**Exercise description**
Restate the records that follow word for word. Omit the images.

######

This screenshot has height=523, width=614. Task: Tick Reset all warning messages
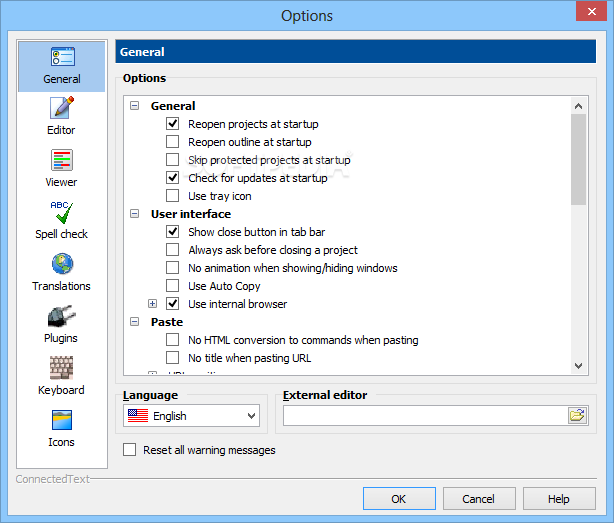coord(129,450)
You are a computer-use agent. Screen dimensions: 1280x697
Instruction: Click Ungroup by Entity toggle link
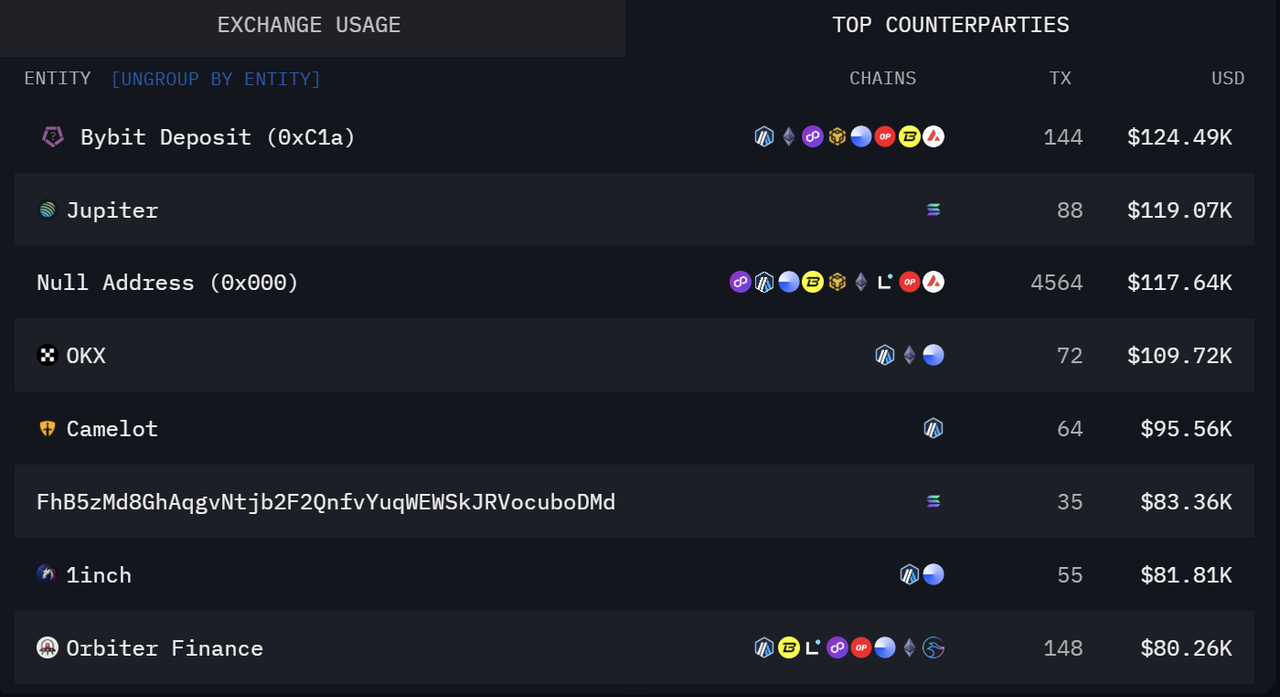[x=216, y=79]
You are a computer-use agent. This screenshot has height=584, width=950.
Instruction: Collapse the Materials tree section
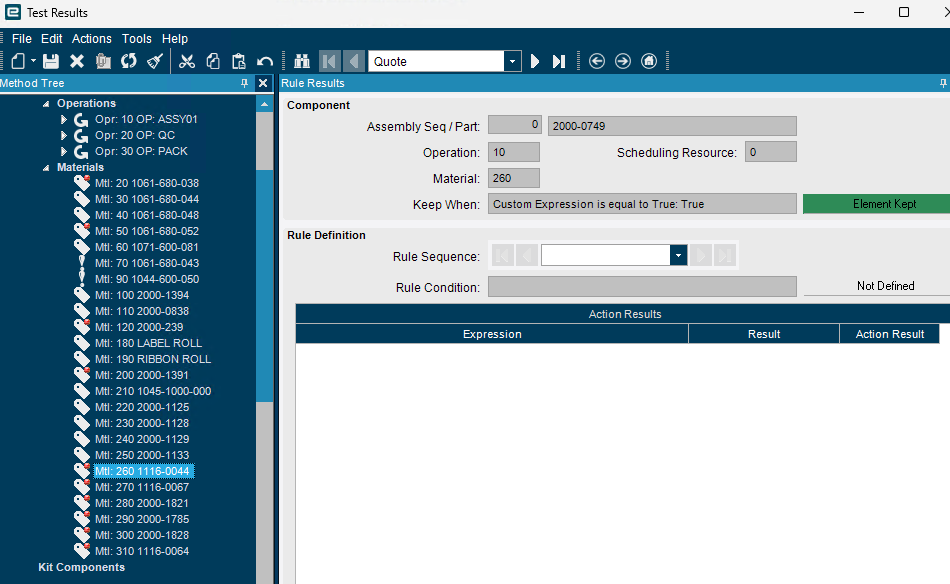pos(46,168)
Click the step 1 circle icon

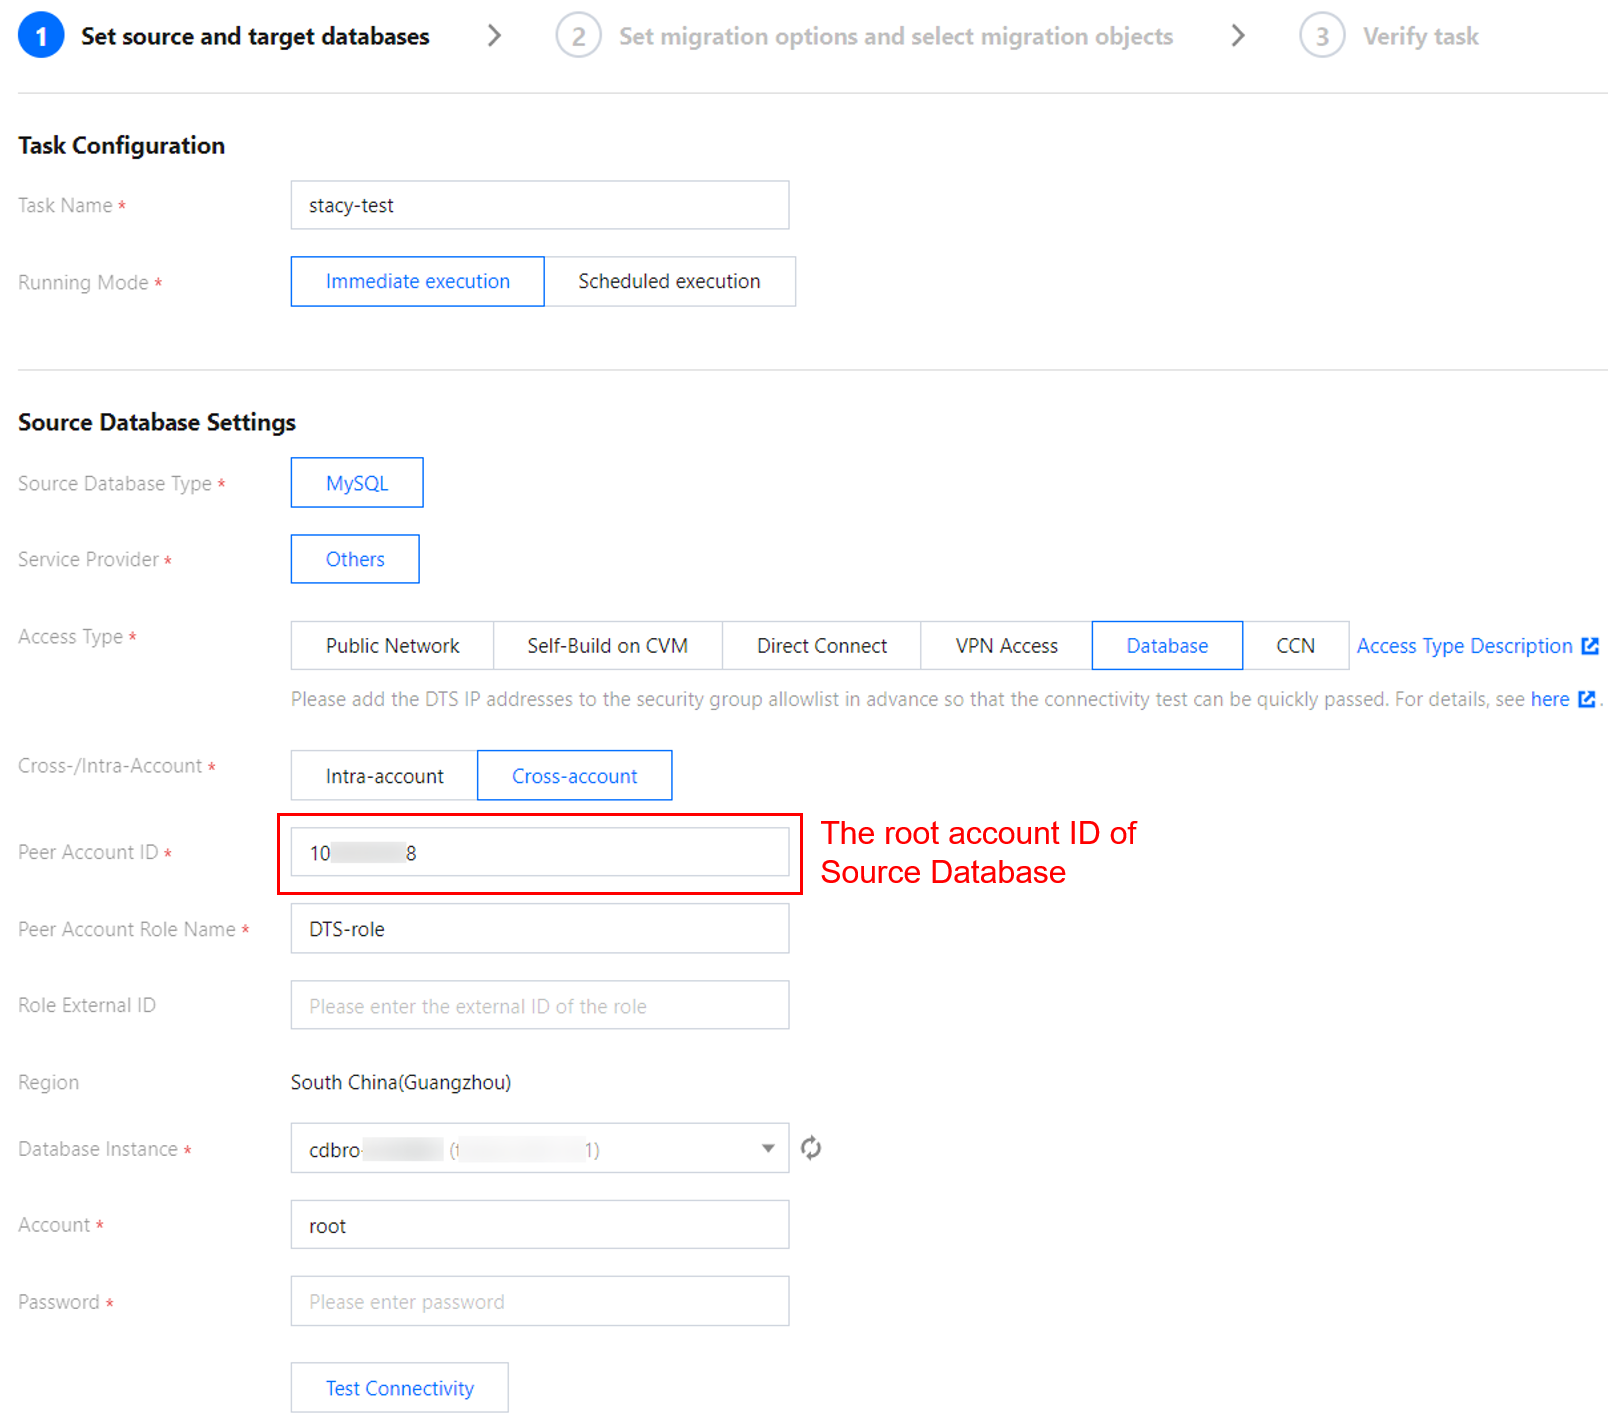[x=41, y=36]
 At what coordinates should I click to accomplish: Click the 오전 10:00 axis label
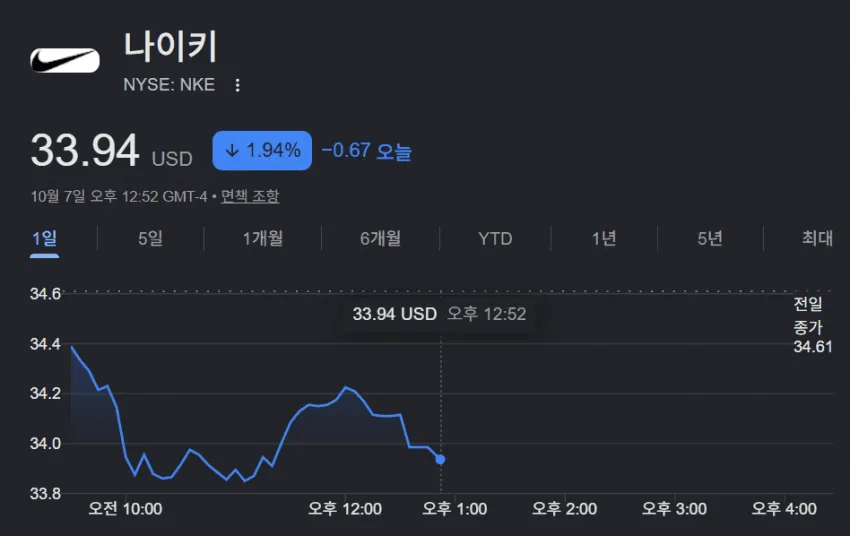coord(125,509)
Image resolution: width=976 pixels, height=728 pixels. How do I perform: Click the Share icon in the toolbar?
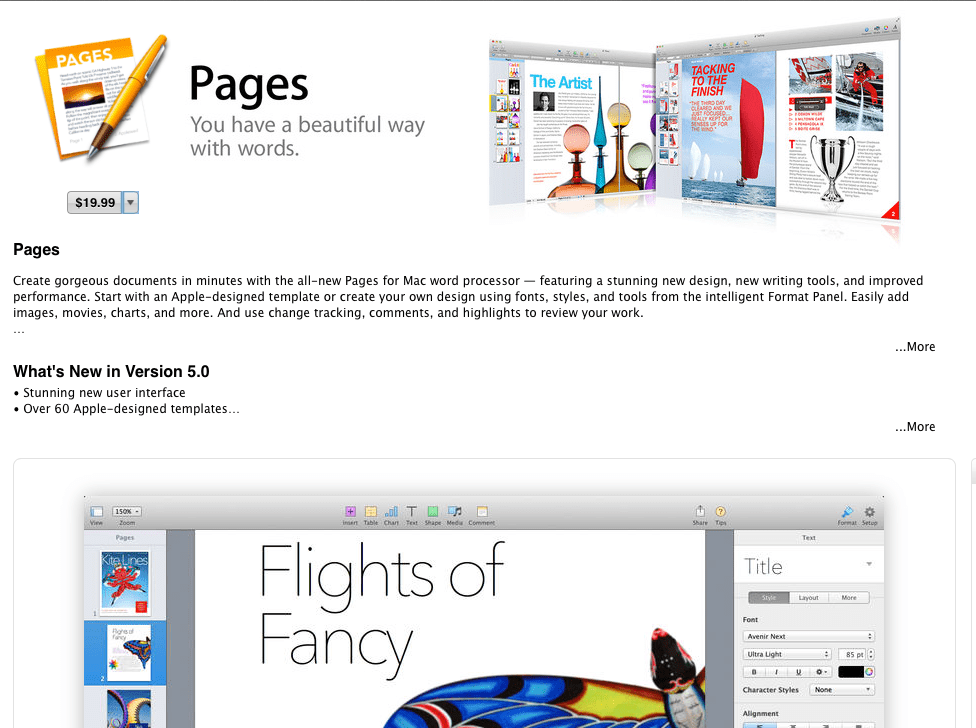point(701,511)

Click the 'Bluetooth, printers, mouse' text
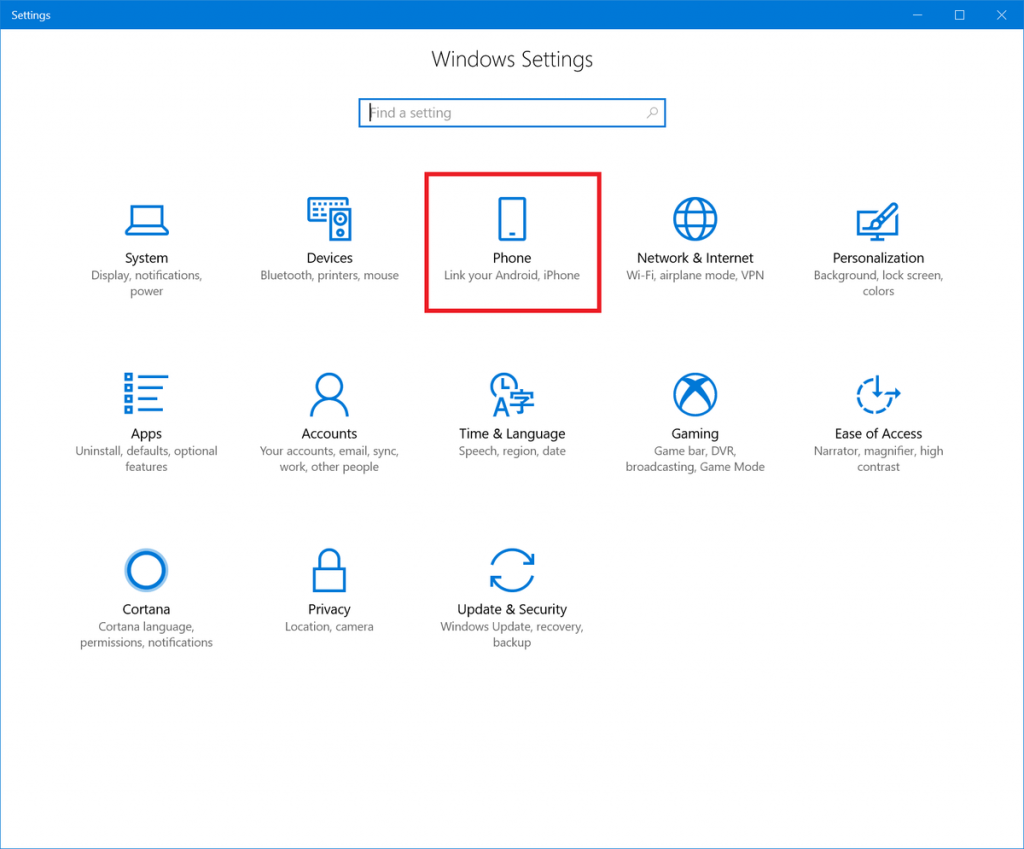(330, 275)
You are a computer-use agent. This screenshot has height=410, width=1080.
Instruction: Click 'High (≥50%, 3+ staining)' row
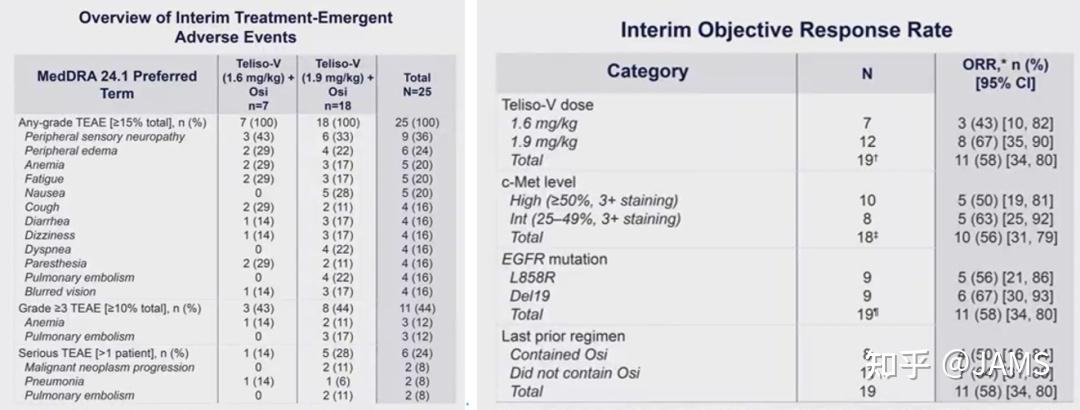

######

**Solution to this task**
This screenshot has height=523, width=614. Task: Tick Reset all warning messages
coord(129,450)
You are a computer-use agent. Screen dimensions: 1280x697
Instruction: Click Ungroup by Entity toggle link
[x=216, y=79]
You are a computer-use agent. This screenshot has height=584, width=950.
Instruction: Collapse the Materials tree section
pos(46,168)
Click the step 1 circle icon

[x=41, y=36]
 At what coordinates should I click to accomplish: Click the 오전 10:00 axis label
coord(125,509)
Image resolution: width=976 pixels, height=728 pixels. How do I perform: Click the Share icon in the toolbar?
point(701,511)

Click the 'Bluetooth, printers, mouse' text
(330, 275)
You are a computer-use agent. This screenshot has height=410, width=1080.
Instruction: Click 'High (≥50%, 3+ staining)' row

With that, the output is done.